Initially, Savage worked as a designer and modeller on the Parliament Buildings in Wellington and then moved to Sydney to work on St Mary’s Catholic Cathedral and the State Theatre. During the late 1920s and early 1930s Savage traveled through the Pacific islands where he began painting and on his return to New Zealand he was awarded a solo exhibition in Dunedin, 1933. The works that he completed during this period were accepted for Art Society shows in Auckland, Christchurch and Dunedin.

In June 1933 Savage was elected to be Vice President of the New Zealand Society of Artists. At this time Savage was living in Christchurch, teaching art classes . In 1935 Savage returned to Sydney where he exhibited with the Younger Group, the Society of Artists and also held a solo show at the Fine Arts Gallery. After serving in the New Zealand Armed Forces, Savage sustained an eye injury, which forced him thereafter to paint out of doors.

In 1945 Savage settled in Nelson, building a house at Motupipi, which became both his base and inspiration for numerous paintings that focus on the surrounding landscape. Savage’s painting reputation developed throughout the 1940s with his works often selling first from the Academy exhibitions. Throughout the 1950s Savage continued to hold solo exhibitions throughout New Zealand with a show at the Bishop Suter Gallery in 1953, while continuing to exhibit with the New Zealand Academy and Canterbury Society of Arts. From 1945-53 he was a council member for the Academy and on the committee of management for the National Art Gallery.

Savage was critical of reaction to his work – “I am completely alone, a suspect in the art world. For I openly will not accept the oblivion into which the controlling abstract crowd try to force me … But then too there is little good work by what should be the traditional school.”

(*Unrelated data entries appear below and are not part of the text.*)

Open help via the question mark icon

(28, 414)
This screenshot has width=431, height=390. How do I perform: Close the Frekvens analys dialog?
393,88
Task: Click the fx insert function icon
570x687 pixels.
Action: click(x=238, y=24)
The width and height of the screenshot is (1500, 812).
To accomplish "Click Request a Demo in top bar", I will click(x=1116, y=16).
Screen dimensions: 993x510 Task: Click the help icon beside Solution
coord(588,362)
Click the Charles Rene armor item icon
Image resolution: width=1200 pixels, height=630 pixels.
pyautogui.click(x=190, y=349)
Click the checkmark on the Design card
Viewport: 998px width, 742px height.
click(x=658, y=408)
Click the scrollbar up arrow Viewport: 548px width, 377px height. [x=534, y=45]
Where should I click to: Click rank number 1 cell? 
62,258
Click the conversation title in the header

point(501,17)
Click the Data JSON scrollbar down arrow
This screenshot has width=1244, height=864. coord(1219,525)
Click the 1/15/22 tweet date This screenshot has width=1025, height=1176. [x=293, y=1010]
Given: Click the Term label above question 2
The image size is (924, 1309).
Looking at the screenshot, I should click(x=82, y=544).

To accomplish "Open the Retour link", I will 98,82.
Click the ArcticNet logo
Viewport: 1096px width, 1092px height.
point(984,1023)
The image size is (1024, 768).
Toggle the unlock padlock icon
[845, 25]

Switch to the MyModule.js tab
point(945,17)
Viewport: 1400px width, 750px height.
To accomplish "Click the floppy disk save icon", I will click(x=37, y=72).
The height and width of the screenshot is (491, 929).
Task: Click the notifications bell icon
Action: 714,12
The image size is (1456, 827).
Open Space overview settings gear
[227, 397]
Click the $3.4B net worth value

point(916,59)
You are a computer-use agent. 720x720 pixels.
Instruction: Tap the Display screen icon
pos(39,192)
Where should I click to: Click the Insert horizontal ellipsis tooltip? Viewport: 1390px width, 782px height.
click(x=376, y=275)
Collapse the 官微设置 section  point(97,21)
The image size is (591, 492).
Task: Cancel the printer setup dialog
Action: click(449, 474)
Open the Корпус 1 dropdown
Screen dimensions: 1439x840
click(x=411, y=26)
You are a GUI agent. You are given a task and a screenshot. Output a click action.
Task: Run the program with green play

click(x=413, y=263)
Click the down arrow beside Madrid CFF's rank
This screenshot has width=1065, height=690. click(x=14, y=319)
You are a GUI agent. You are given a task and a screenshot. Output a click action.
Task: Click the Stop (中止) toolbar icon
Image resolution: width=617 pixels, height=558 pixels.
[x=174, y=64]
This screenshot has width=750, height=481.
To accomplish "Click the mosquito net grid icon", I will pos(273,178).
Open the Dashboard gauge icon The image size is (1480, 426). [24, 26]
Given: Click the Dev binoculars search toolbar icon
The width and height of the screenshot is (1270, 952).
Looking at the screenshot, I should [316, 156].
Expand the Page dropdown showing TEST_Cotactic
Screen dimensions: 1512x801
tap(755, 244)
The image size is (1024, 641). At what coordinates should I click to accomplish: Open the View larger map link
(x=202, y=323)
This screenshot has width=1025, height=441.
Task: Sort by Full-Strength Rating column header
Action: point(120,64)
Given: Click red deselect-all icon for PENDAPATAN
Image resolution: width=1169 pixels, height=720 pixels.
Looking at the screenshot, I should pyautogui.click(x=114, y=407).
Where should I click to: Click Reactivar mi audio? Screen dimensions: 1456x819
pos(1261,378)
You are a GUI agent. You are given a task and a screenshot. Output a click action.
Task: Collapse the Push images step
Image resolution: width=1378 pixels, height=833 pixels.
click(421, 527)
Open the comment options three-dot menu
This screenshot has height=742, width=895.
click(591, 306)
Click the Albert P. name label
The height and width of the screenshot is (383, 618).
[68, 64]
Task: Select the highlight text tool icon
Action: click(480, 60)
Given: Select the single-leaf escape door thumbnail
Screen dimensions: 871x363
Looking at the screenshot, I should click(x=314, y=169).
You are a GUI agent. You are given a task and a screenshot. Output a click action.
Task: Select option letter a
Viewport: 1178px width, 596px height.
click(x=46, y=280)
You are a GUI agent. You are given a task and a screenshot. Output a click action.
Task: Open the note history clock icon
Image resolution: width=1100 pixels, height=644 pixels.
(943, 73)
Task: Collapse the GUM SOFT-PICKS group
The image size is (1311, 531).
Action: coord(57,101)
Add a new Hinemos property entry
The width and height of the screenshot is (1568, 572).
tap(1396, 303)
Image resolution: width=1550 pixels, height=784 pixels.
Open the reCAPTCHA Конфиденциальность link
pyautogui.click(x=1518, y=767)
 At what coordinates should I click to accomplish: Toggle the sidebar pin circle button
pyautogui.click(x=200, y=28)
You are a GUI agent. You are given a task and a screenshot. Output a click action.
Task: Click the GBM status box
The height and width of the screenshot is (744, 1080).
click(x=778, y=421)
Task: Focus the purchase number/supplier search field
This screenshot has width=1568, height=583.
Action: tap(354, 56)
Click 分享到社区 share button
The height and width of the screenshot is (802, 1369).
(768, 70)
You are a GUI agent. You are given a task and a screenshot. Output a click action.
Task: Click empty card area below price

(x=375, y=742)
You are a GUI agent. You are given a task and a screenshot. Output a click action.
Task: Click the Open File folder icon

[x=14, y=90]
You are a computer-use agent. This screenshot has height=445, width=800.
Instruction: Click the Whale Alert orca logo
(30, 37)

Savage subsequently left New Zealand for Europe in 1955 in order to paint free of judgement, traveling and painting in the Baleric Islands, Mallorca, Deya and Sitges. Savage spent the next decade Savage spent his time painting abroad, returning to New Zealand to exhibit and sell the works in order to return back to Europe. During the early 1960s he travelled to Greece painting at Salamis, Crete and Rhodes, Kos, Salamis, Poros and Aegina. In New Zealand his works sold well but critical reaction remained uninterested, however in 1962 Savage was awarded the prestigious Kelliher Art Award.

Savage’s work and experience imbued his paintings with a strong sense of design. As is so often the case with artists his works are now, 25 years later, attracting critical acclaim for his strong use of colour and bold compositions.